I would like to express my sincere appreciation to my doctoral committee Dr. Zhenhui (Jessie) Li, Dr. C. Lee Giles, Dr. Xiang Zhang, Dr. Vikash V. Gayah, and my Ph. D. program chair Dr. Mary Beth Rosson.
I would like to show my special appreciation to my PhD adviser Dr. Zhenhui (Jessie) Li. Jessie patiently guided me through the research process and career development, including several open-armed enlightening discussions on how to cope with work-life balance, pressure and priority. Her supportive and critical attitude has made our fruitful collaboration possible. Her patience and kindness has help me manage a smooth career development.

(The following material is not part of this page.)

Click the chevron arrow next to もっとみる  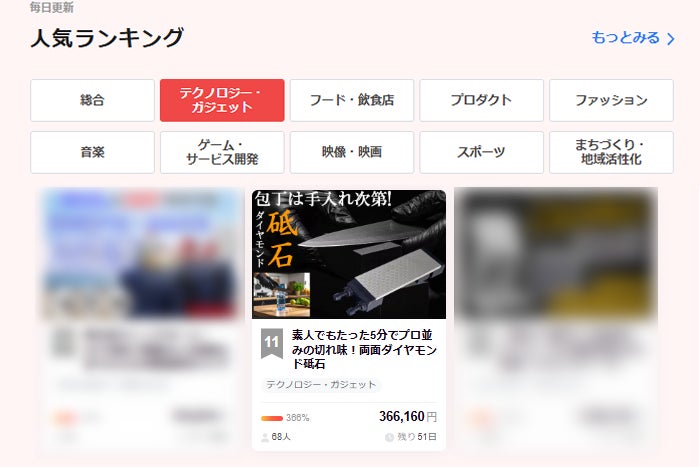671,39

Without her guidance, my PhD would surely not have been as successful.
I would also extend my thanks to Dr. Vikash Gayah from the Department of Civil and Environmental Engineering, whose insightful advice forms some of the foundations in our interdisciplinary research and who have been more than happy to help me become familiar with the background material.
I am also fortunate to have collaborated with several others throughout my PhD: Guanjie Zheng, Chacha Chen, Porter Jenkins, Zhengyao Yu, Kan Wu, Huaxiu Yao, Nan Xu, Chang Liu, Yuandong Wang. Without them, this research would not be possible.
The studies in this dissertation have been supported by NSF awards #1544455, #1652525, #1618448, and #1639150. The views and conclusions contained in the studies are those of the authors and should not be interpreted as representing any funding agencies. Thanks for their generous support to make these research happen.
During my several years of PhD program, I was lucky to have been surrounded by wonderful colleagues and friends. Thank you all for sharing Friday game nights with me, for the road trips and getaways on weekends, and for the summer twilight barbecues. All of you made my time at Penn State a wonderful experience.
At last, a very special thank you to my parents Shaozhu and Yuling, to my whole family, for always supporting me and for always encouraging me to pursue my passion.

Chapter 1 Introduction

Traffic congestion is a growing problem that continues to plague urban areas with negative out comes to both the traveling public and society as a whole. And, these negative outcomes will only grow over time as more people flock to urban areas. In 2014, traffic congestion cost Americans over $160 billion in lost productivity and wasted over 3.1 billion gallons of fuel [2]. Traffic congestion was also attributed to over 56 billion pounds of harmful CO2 emissions in 2011 [3]. In the European Union, the cost of traffic congestion was equivalent to 1% of the entire GDP [4]. Mitigating congestion would have significant economic, environmental and societal benefits. Signalized intersections are one of the most prevalent bottleneck types in urban environments and thus traffic signal control tends to play a large role in urban traffic management.

1.1 Why do we need a more intelligent traffic signal control

The majority of small and big cities even in industrialized countries are still operating old-fashioned fixed-time signal control strategies, often even poorly optimized or maintained. Even when modern traffic-responsive control systems are installed (e.g., SCATS [5] and SCOOT [6, 7]), the employed control strategies are sometimes naive, mainly based on manually designed traffic signal plans.
On the other hand, nowadays various kinds of traffic data can be collected to enrich the information about traffic condition. Systems like SCATS or SCOOTS mainly rely on the loop sensor data to choose the signal plans. However, loop sensor data only count the vehicle when it passes the sensor, while nowadays increasing amount of traffic data have been collected from various sources such as GPS-equipped vehicles, navigationalsystems, and traffic surveillance cameras. How to use rich traffic data to better optimize our traffic signal control system has attracted more and more attention from academia, government and industry.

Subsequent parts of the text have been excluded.